Take your mind if you can off the men in the white suits, and the pivotal moment was Eric Cantona's exquisite volley from the edge of the box. But the reason why the Frenchman was able to win the Cup for Manchester United was James's flap at a corner. Four years later James, who had moved to Aston Villa, was blamed for Roberto Di Matteo's winner for Chelsea, which made it two played, two lost, two question marks. No wonder the Portsmouth goalkeeper had a slightly jaundiced attitude.
"My own Cup finals have been shit," he said last week. "The build-up is nice, you enjoy it, great day out, right until the final whistle and then it's horrible. It's one of the worst experiences in football." To give him his due, he has spent most of this season living down the "Calamity James" nickname, and he arrived at the new Wembley not so much an accident waiting to happen as a footballer reinvented.
He was as important as anyone in getting Portsmouth to Wembley, he has regained his place as England's No 1 and while it would be an exaggeration to describe him as a national treasure, he has gone from being a figure of fun to one of respect.
At 37 he is approaching the venerable stage, but that was in keeping with his defence, which included Sol Campbell (33), Sylvain Distin (30) and Hermann Hreidarsson (33). What the 23-year-old Glen Johnson talks about to his fellow members of the back five is anyone's guess but it won't be music and, unless he has a passion for Saturday Night Fever, it won't be fashion either.
Not that anybody appeared to be talking in the opening 35 minutes, when the Pompey defence were so flat a simple pass over their heads had Harry Redknapp's version of Dad's Army charging round like Corporal Jones shouting: "Don't panic".
Campbell, who won the Cup twice with Arsenal, looked like a man rusty from being injured and his partner Distin was hardlycommanding either. Over to Jambo, then, and as early as the first minute James, described by assistant manager Tony Adams as "super-fit", had to race off his line to flick the ball away from Paul Parry. Eleven minutes later James spread himself to deny Parry again after the striker had outpaced and outhustled Campbell, so you could understand why he was berating his back four. "We all buzz off each other," he said, and there was no doubt the words were stinging.
Someone was listening, because after a poor opening in which James was more sweeperthan goalkeeper, the attention switched from one thirtysome-thing to another.
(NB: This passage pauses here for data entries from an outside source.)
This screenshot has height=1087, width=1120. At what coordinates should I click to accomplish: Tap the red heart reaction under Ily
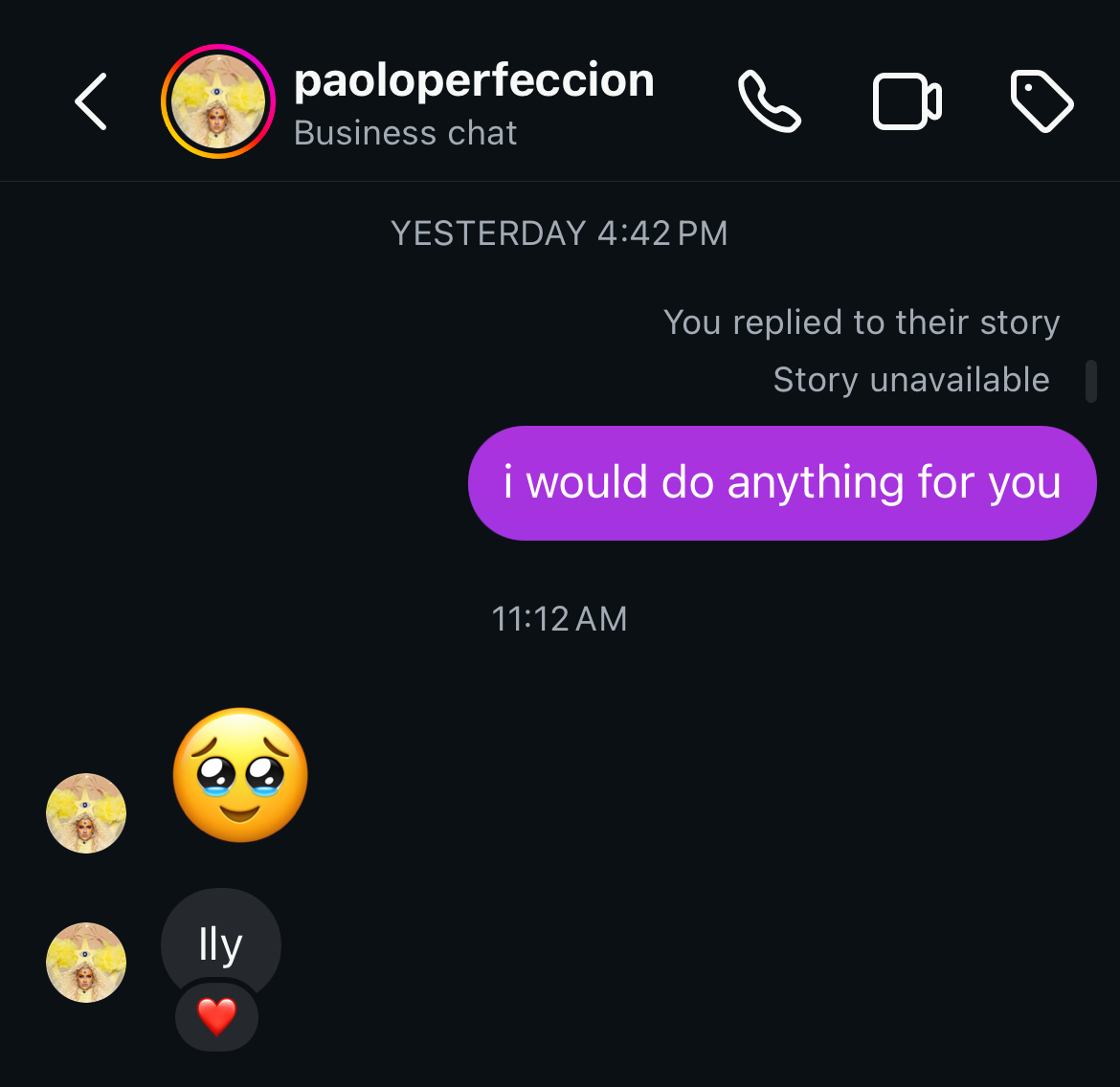[216, 1016]

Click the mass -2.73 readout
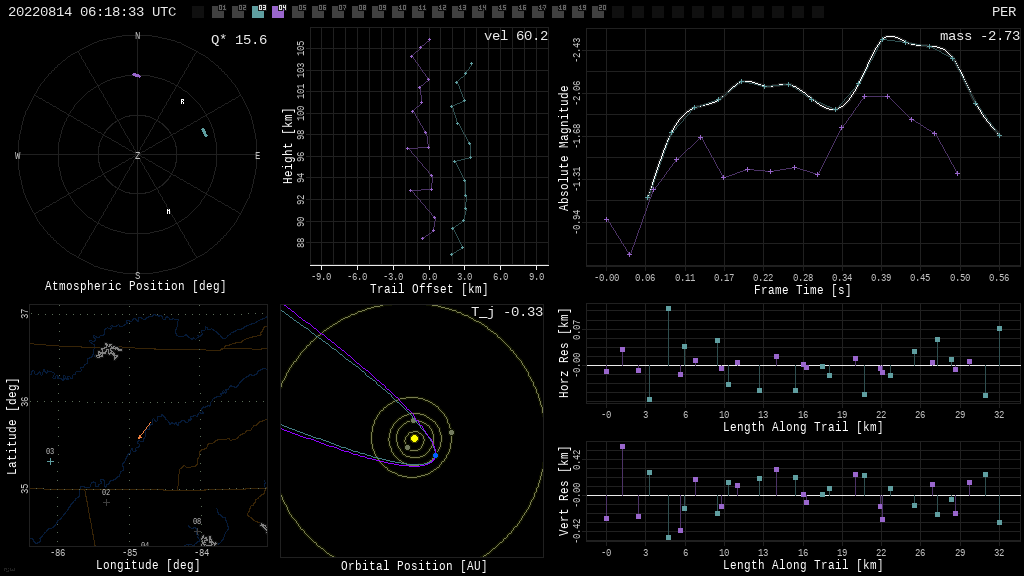coord(979,36)
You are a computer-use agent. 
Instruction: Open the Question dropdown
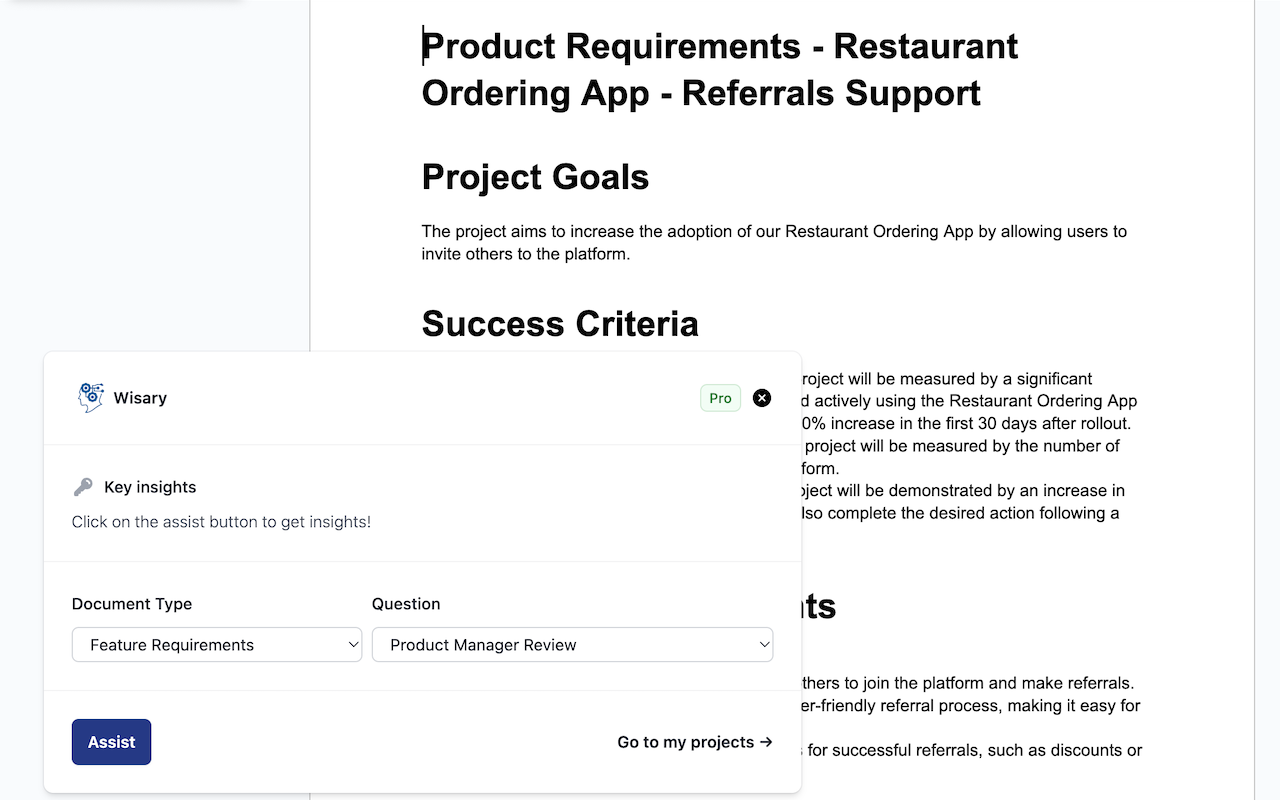(572, 645)
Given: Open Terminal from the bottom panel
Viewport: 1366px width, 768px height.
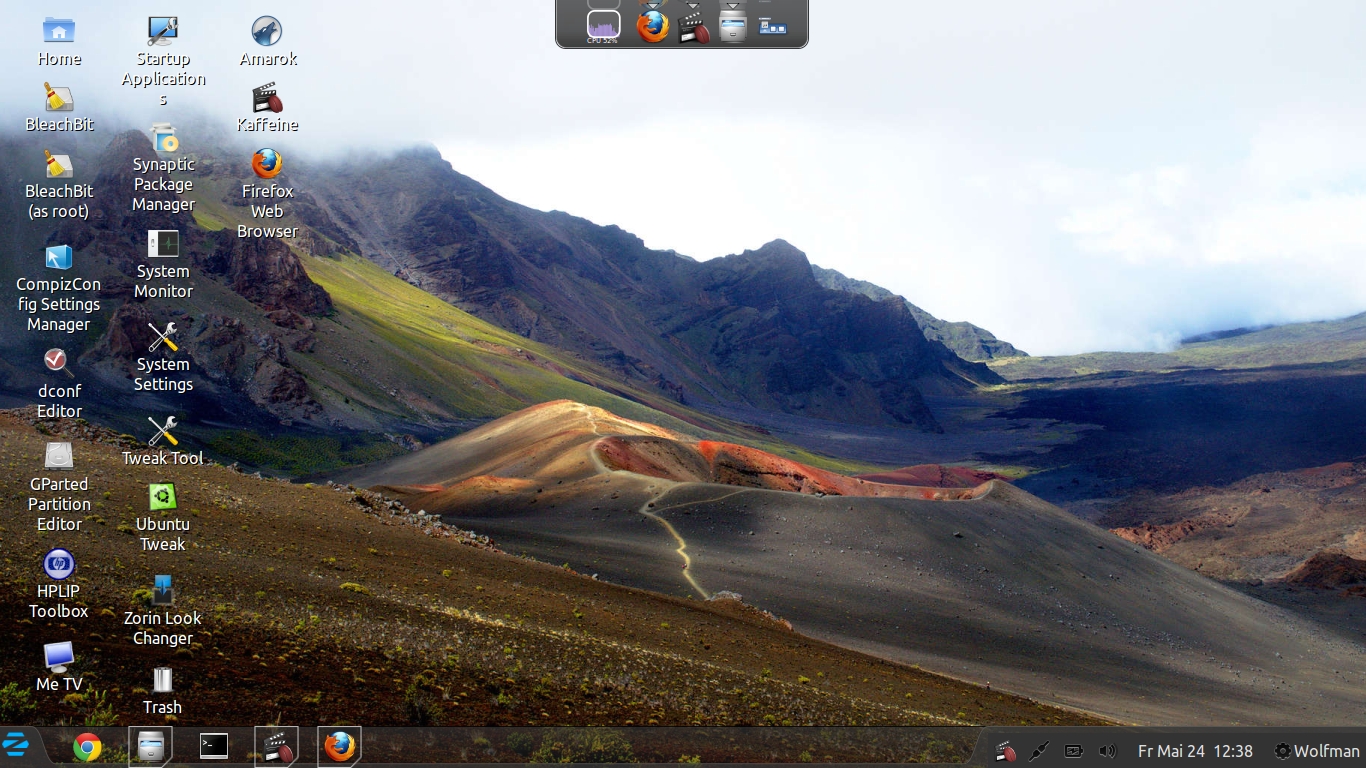Looking at the screenshot, I should click(x=213, y=746).
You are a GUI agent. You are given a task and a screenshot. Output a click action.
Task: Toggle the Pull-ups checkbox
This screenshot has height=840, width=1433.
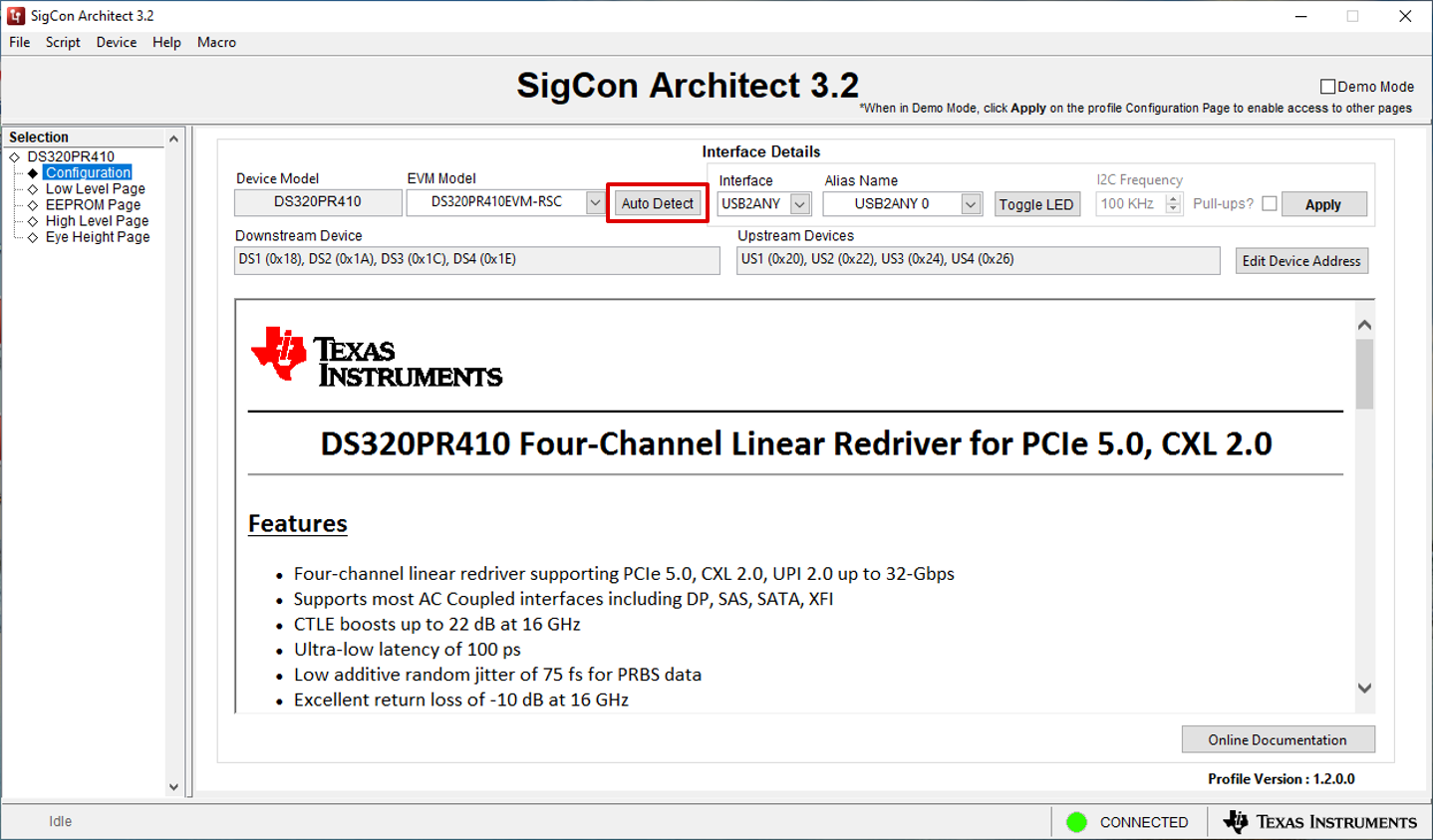1269,203
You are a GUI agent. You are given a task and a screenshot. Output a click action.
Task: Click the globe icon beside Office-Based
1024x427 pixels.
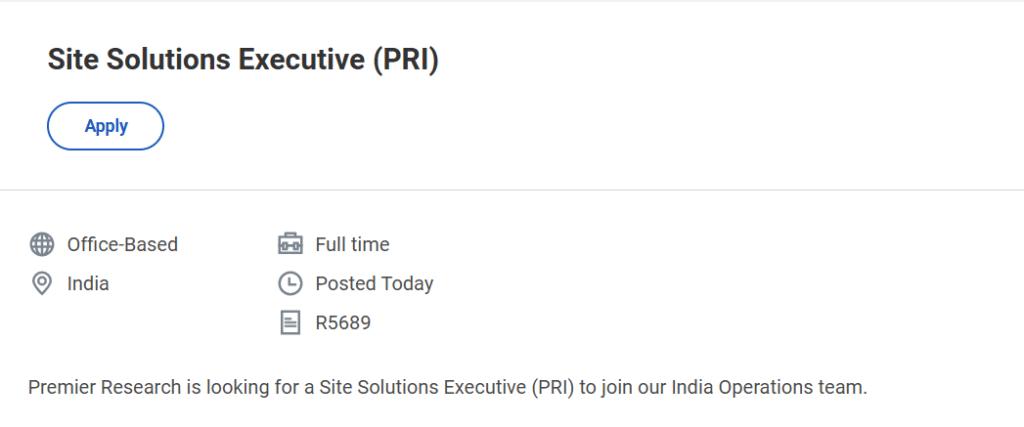(x=42, y=244)
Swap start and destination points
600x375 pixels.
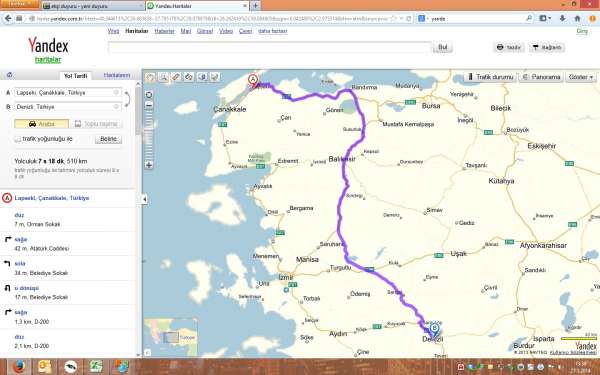(127, 99)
Kanu was an isolated figure while his keeperwas keeping Pompey in the match, but once his midfielders had the confidence to join him, he became the decisive figure. The 31-year-old Nigerian striker inexplicably hit the post after a splendid dribble on 22 minutes but preyed on Peter Enckelman's mistake to get the winner.
Give Portsmouth a lead and they usually hang on to it, although James did have his usual Wembley moment at the end of the first-half. Time seemed to go into slow motion as he stretched for a corner and, impeded, could gain only the scantiest of touches. Heads went in hands, the ball into the net as Glenn Loovens scooped it over a slew of Portsmouth defenders.
Was this Di Matteo and, most of all, Cantona revisited? Fortunately for James, no. On television replays it was revealed the England keeper had used his forward momentum to get a second, vital, touch that had flicked the ball on to Loovens' forearm.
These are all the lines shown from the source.